Many physiatry residents complete interventional physiatry fellowships.  Some pain fellowships are accredited and some are not.  “All spine fellowships are not accredited.  What is taught differs between these programs.  There are also sports medicine fellowships.  There is also a spine regenerative fellowship through Centeno-Schulz but it requires some experience.

The advantage of doing a non-accredited fellowship is the ability to build upon and advance many of the skills you learned in rehab residency. You will continue to perform EMG/NCS and musculoskeletal medicine in addition to learning how to perform interventional procedures. The other advantage is that you would essentially do this year-round. An ACGME-accredited position has requirements such as a month of Psych, Anesthesia, Inpatient Coverage, etc.  In some of the non-ACGME fellowships you may end up performing more procedures depending on the practice setup. Some fellowships may include regenerative medicine, ultrasound and tenex procedures.

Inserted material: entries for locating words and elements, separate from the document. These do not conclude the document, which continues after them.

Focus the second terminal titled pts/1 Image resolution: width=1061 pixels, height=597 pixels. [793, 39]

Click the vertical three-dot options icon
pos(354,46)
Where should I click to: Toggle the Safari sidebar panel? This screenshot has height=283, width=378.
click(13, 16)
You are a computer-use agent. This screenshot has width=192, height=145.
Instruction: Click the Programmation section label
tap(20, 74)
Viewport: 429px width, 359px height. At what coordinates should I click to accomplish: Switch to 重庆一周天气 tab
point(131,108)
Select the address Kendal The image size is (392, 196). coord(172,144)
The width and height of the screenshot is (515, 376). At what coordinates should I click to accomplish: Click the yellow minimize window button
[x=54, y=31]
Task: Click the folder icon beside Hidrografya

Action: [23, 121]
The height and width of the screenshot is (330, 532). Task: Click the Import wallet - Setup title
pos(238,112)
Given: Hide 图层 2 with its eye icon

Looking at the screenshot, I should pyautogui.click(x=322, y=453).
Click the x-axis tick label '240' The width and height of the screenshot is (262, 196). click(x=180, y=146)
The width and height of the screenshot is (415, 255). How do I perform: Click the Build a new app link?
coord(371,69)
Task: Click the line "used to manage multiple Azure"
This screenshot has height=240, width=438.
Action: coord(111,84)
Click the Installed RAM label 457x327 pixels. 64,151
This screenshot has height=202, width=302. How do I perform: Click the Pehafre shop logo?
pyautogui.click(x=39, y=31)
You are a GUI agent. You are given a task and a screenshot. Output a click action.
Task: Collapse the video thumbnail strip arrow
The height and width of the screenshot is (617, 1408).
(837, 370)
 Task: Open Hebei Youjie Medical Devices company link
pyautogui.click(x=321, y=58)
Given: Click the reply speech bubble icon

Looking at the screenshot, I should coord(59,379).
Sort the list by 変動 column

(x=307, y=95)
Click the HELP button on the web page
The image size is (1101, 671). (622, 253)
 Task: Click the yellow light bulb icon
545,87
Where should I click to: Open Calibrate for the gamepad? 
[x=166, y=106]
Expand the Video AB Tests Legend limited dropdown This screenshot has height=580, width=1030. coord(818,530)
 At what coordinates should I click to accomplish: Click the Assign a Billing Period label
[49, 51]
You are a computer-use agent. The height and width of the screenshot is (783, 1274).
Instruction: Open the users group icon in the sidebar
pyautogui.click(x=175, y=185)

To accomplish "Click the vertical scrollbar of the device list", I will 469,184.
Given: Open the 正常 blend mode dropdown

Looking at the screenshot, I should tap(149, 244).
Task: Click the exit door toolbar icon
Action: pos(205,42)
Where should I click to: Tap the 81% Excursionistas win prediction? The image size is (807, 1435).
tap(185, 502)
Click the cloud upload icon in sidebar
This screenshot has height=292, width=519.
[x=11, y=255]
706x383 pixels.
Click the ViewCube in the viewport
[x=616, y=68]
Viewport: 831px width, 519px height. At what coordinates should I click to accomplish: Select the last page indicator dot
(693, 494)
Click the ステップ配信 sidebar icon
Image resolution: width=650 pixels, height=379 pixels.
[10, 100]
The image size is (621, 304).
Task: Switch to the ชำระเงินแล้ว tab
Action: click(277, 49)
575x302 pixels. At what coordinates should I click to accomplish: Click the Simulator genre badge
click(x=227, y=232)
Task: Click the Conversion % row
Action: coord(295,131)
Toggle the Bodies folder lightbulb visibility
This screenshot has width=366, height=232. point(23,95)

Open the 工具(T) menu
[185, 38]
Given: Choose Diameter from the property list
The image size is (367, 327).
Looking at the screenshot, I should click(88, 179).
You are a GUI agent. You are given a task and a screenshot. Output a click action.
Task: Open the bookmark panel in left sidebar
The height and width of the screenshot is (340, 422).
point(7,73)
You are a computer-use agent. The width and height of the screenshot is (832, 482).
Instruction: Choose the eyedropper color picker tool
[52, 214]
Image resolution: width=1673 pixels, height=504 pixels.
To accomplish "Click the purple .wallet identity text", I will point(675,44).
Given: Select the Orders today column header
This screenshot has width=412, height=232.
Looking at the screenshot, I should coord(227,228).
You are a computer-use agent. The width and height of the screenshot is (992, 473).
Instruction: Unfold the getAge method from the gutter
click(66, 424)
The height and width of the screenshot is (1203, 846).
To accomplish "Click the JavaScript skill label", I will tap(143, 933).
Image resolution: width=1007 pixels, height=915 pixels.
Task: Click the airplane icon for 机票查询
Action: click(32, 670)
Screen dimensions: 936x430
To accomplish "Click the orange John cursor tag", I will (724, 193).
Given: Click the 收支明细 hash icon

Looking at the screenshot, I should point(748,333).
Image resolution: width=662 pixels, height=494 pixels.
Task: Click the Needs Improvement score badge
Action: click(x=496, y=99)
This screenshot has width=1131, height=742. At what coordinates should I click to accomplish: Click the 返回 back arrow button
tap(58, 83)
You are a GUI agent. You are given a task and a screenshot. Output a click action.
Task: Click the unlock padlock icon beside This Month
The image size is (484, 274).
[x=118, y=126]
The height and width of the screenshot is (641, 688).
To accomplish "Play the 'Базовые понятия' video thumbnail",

It’s extremely important to note that not all of the non-accredited fellowships are created equal. Read the forum reviews for the highly regarded fellowships and you could interview at some to get a feel. Most will be 2 day “interviews” where you just see what the day to day is like. Some fellowships may have a wider breadth of procedures than others. Some fellowships are not worth your time.

You need to decide if you want to practice Pain Medicine (with ACGME fellowship) and treat the wide ranging acute and chronic conditions that come with that including medical management, psych, etc. OR an interventional physiatrist who practices MSK med, does EMGs and performs interventional procedures for back and neck pain.”